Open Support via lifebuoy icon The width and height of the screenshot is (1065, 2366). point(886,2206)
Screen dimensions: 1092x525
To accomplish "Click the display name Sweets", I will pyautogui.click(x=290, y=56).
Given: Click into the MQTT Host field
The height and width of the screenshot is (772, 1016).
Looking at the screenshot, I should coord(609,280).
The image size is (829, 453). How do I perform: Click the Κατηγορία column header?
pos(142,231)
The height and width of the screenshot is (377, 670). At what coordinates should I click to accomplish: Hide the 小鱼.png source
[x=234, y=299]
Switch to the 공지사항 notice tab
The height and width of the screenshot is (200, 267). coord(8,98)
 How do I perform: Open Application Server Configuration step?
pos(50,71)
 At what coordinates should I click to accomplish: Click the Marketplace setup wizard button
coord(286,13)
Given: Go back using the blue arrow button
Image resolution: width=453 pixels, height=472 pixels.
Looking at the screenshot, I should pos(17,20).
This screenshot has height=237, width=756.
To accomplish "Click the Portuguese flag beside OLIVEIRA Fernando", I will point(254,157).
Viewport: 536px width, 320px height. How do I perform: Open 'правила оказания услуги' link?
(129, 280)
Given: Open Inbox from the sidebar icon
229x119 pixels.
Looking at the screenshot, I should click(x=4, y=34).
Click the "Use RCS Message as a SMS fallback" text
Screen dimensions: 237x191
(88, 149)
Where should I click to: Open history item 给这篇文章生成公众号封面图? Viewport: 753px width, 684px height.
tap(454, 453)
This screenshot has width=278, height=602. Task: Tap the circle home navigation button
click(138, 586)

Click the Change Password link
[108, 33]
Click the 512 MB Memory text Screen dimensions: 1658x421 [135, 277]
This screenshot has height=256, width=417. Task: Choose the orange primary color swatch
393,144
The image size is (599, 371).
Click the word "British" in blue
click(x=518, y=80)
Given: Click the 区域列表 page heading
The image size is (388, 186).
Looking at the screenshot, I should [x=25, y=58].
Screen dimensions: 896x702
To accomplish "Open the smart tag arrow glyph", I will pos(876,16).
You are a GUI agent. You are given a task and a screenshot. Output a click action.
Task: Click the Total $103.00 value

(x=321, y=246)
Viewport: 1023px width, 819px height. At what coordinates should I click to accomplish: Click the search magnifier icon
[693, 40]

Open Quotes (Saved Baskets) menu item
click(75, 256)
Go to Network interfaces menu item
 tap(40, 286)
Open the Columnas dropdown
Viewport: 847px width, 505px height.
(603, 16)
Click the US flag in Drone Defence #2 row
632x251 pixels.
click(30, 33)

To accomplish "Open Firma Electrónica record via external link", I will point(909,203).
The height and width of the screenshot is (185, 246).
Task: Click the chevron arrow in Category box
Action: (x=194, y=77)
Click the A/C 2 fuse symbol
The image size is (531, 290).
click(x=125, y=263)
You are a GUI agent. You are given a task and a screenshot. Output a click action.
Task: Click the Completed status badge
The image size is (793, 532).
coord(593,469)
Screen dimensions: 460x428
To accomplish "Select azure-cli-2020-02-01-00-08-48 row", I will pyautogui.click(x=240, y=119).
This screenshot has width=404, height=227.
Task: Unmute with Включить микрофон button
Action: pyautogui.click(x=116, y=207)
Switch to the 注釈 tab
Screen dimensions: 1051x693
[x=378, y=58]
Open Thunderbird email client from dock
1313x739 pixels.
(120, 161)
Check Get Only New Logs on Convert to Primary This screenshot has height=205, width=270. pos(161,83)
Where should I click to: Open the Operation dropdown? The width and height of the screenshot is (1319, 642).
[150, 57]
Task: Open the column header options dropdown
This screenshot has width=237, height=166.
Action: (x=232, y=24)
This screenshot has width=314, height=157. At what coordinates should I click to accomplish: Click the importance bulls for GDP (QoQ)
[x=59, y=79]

- [Given task]: Copy everything from the line containing "Go to Network interfaces menu item" down to the line containing "click(30, 33)", requests included. Multiply each click coordinate in the answers by 1.55 and round to whole numbers, with halves going up.

- [Right answer]:
Go to Network interfaces menu item
 tap(62, 443)
Open the Columnas dropdown
Viewport: 847px width, 505px height.
(935, 25)
Click the US flag in Drone Defence #2 row
632x251 pixels.
click(47, 51)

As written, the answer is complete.